# Sunrise Festival



## starfishflowers (Feb 11, 2008)

Anyone going to Sunrise Festival this year???


I WANT TO GO!


----------



## Geri (Feb 11, 2008)

I've never heard of it. Where and when is it?


----------



## JTG (Feb 11, 2008)

Somewhere near Yeovil, last weekend in May


----------



## starfishflowers (Feb 11, 2008)

Yep thats the one.

Not been before - but quite like the sound of it!


----------



## Gerry1time (Feb 11, 2008)

Went last year, it was properly awesome, and i generally hate hippyish looking festivals. Probably going again, depends on funds.


----------



## Pavlik (Mar 19, 2008)

starfishflowers said:


> Anyone going to Sunrise Festival this year???
> 
> 
> I WANT TO GO!



I thought it was all looking a bit iffy but apparently its on as usual.
I shall be there.
It's about a mile from where I went to school and a few miles from yeovil where I (unfortunately) lived for many years and 10 miles from where me and all the organisers live so its more or less a big reunion for me.
It's a good festival, well worth supporting. 
There's loads of space to fall about in, a very chilled crowd, no stress getting in and out and they've been really lucky with the weather each year so far.


----------



## starfishflowers (Mar 19, 2008)

Got ticket booked the other day - yeah.... looking forward to it, tres very much!!

Perhaps see you there! 

Just gotta plan my august festivities now - no fest planned as yet for that month.... but that will have to change


----------



## Gerry1time (Mar 19, 2008)

We got tix the other day too, any other urbs going? (actually, perhaps there's something in the festies forum...)


----------



## Strumpet (Mar 19, 2008)

It sounds beautiful


----------



## Pavlik (Mar 19, 2008)

Gerry1time said:


> We got tix the other day too, any other urbs going? (actually, perhaps there's something in the festies forum...)

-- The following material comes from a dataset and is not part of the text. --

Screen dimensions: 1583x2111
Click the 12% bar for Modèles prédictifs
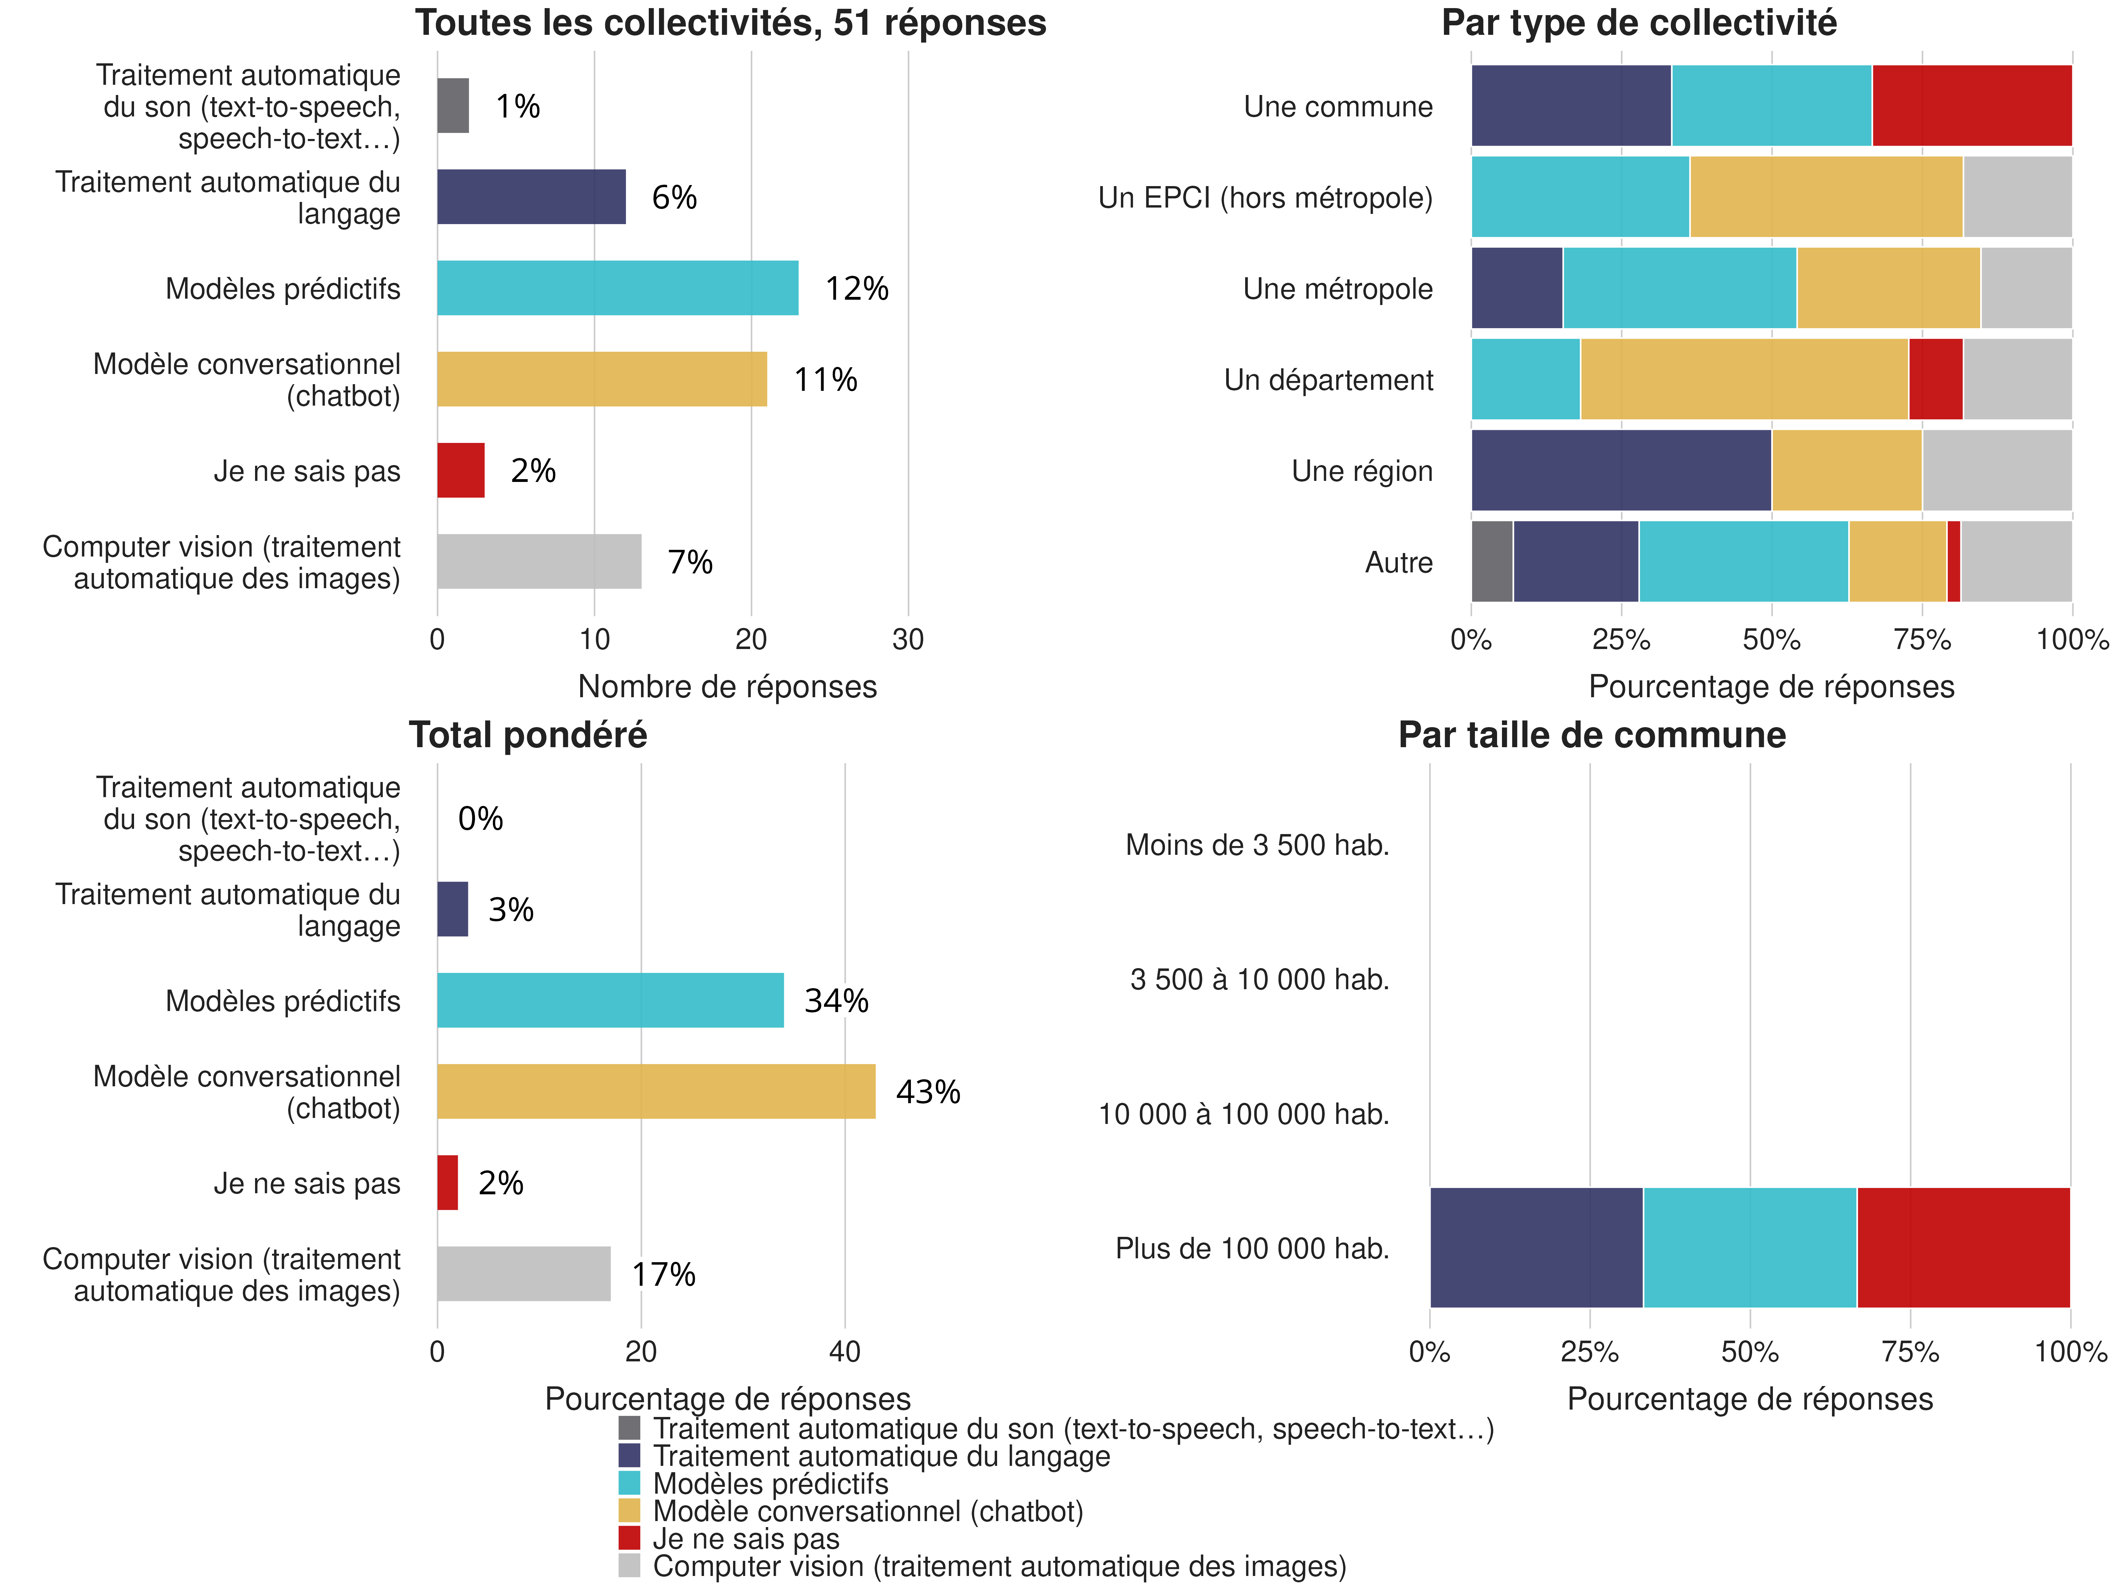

where's the festies forum?

how does it work when you're trying to meet people when you've no idea what they look like?
festivals are full of people looking out for other people arent they.
mix in a few beers and rugs and it could become a right mission


----------



## Gerry1time (Mar 19, 2008)

better than that, found the thread for it...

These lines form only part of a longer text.